Emergency Services

Accident services were already provided by workmen's compensation plans, railway companies, and municipalities in Europe and the United States by the late mid-nineteenth century, but the first specialized trauma care center in the world was opened in 1911 in the United States at the University of Louisville Hospital in Louisville, Kentucky, and was developed by surgeon Arnold Griswold during the 1930s. Griswold also equipped police and fire vehicles with medical supplies and trained officers to give emergency care while en route to the hospital.[1][2][3]

Today, a typical hospital has its emergency department in its own section of the ground floor of the grounds, with its own dedicated entrance. As patients can present at any time and with any complaint, a key part of the operation of an emergency department is the prioritization of cases based on clinical need. This process is called triage.

Step 1 - Triage

Triage is the process of determining the severity of a patient’s condition. Patients with the most severe emergencies receive immediate treatment. That is why some patients may receive medical care before you, even if they arrived at the ED after you. When you arrive at the ED, emergency technicians determine the reason for your visit. A registered nurse will take your medical history and perform a brief examination of your symptoms. The triage registered nurse might assign you a priority level based on your medical history and current condition according to the following scale: Level 1 - Resuscitation (immediate life-saving intervention); Level 2 - Emergency; Level 3 - Urgent; Level 4 - Semi-urgent; Level 5 - Non-urgent. In some cases, an emergency registered nurse may start diagnostic testing to decrease the time spent waiting for medical treatment. Should your symptoms worsen as you wait, notify the emergency technician or triage nurse immediately.

Step 2 - Registration

The registration process is important for two reasons: it lets the ED staff gather information for your patient record and we obtain your consent for treatment. Both are necessary to order diagnostic tests to enable the physician determine the best treatment option for you. Patient Access Specialists can conduct bedside registration for patients who have been taken directly to a treatment room.

Step 3 - Treatment

Every patient who comes to the Emergency Department at St. Mary’s Regional receives treatment from an attending physician or mid-level practitioner. Depending on your condition, a registered nurse may start an intravenous (IV) line. The IV line will allow the nursing staff to quickly adminsiter medications or fluids that may be ordered by a physician. A nurse or technician may also take blood or urine samples, or they may send you for an X-ray or other imaging test before a physician sees you. Physicians may also order blood tests on an urgent basis.
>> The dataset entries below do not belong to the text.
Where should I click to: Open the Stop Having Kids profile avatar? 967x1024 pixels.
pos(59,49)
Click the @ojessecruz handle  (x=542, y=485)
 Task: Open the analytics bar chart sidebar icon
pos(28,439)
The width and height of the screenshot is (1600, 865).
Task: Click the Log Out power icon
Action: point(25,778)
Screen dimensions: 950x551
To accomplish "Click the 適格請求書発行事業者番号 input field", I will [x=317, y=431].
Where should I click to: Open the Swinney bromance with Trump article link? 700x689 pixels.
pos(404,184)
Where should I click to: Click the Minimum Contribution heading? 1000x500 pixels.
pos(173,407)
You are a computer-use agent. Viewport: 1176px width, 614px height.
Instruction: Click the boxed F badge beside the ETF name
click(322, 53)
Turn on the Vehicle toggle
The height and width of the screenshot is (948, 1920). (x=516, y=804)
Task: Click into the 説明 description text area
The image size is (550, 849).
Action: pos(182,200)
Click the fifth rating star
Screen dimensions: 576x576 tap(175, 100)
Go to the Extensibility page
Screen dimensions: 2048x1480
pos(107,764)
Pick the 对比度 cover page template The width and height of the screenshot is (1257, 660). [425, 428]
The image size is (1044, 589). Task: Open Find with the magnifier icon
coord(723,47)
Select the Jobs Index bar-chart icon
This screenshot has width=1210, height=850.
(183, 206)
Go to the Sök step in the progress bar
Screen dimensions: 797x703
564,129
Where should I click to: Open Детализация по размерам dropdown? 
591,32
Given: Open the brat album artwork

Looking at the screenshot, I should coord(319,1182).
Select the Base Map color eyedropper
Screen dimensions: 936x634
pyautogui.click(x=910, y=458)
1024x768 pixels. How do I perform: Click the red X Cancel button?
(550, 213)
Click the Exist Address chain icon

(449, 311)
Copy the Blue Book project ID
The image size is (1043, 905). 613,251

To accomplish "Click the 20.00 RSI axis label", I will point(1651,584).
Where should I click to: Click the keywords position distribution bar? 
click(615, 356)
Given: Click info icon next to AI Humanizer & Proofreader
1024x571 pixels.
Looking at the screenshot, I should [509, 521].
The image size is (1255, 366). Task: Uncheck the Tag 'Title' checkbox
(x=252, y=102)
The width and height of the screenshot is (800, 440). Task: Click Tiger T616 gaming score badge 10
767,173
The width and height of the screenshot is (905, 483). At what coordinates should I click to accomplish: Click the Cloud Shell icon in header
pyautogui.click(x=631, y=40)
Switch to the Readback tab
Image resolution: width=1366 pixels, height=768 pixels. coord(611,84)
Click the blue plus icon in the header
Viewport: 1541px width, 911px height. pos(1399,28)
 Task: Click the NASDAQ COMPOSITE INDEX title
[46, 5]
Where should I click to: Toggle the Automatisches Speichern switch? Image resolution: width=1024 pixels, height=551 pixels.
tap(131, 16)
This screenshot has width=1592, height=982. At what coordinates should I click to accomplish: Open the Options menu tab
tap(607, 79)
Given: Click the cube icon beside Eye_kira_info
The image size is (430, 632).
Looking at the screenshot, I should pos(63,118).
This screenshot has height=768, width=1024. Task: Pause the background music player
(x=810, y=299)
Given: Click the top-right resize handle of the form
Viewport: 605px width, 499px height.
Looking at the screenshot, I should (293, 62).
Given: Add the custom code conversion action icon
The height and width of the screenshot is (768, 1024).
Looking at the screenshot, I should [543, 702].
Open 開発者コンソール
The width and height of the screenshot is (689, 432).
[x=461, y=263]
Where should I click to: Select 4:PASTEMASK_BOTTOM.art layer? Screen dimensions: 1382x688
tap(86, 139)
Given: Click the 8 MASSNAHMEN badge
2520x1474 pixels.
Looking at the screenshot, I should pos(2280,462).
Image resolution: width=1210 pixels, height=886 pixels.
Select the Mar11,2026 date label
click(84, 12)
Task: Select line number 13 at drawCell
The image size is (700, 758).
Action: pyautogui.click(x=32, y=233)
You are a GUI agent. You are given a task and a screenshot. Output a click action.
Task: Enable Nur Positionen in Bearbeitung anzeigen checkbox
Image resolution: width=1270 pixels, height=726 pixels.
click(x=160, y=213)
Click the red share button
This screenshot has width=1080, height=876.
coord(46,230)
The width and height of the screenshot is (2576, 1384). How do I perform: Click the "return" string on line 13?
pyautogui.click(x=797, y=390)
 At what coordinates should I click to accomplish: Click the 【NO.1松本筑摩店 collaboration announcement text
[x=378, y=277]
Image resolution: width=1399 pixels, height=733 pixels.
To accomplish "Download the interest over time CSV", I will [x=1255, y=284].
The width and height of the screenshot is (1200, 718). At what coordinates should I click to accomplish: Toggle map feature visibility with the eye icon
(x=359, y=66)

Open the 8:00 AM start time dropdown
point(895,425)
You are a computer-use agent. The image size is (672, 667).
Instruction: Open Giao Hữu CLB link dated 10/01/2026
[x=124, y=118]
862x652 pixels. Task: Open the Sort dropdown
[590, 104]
Test results help emergency medicine physicians assess your condition. The results could be available within one to two hours, while you are in the ED. However, some test results may require a longer wait. During your treatment, the staff in the ED will help make sure you are comfortable and informed.

Step 4 - Reevaluation

An ED physician or mid-level practitioner will reevaluate your condition after they receive your test results because the results may give them additional insight into the type of treatment you need. You know your body. How you feel can be just as important as your test results, so be sure to let physicians or nurses know about any pain or discomfort you may feel. The staff may also contact your personal physician for additional information. If you do not have a personal physician, we may refer you to an on-call physician. After your reevaluation, the attending physician determines whether you should be admitted to the hospital or treated and sent home.

Step 5 - Discharge

Part of our job is to keep you healthy long after you’ve left the ED. All patients receive written home-care instructions to follow when discharged. The instructions describe how you can safely care for your wound or illness, directions for your prescribed medications and recommendations for follow-up medical care. It is important to fully understand all instructions. If you have a question - let us know while you’re here. Or call 580-249-3001 once you return home. Be sure to follow up with your personal or referred physician as well. One to two weeks after your visit to the Emergency Department at St. Mary’s Regional Medical Center, you may receive a phone call asking for your opinions about your stay. Your comments allow us to continually provide outstanding emergency care to all our patients.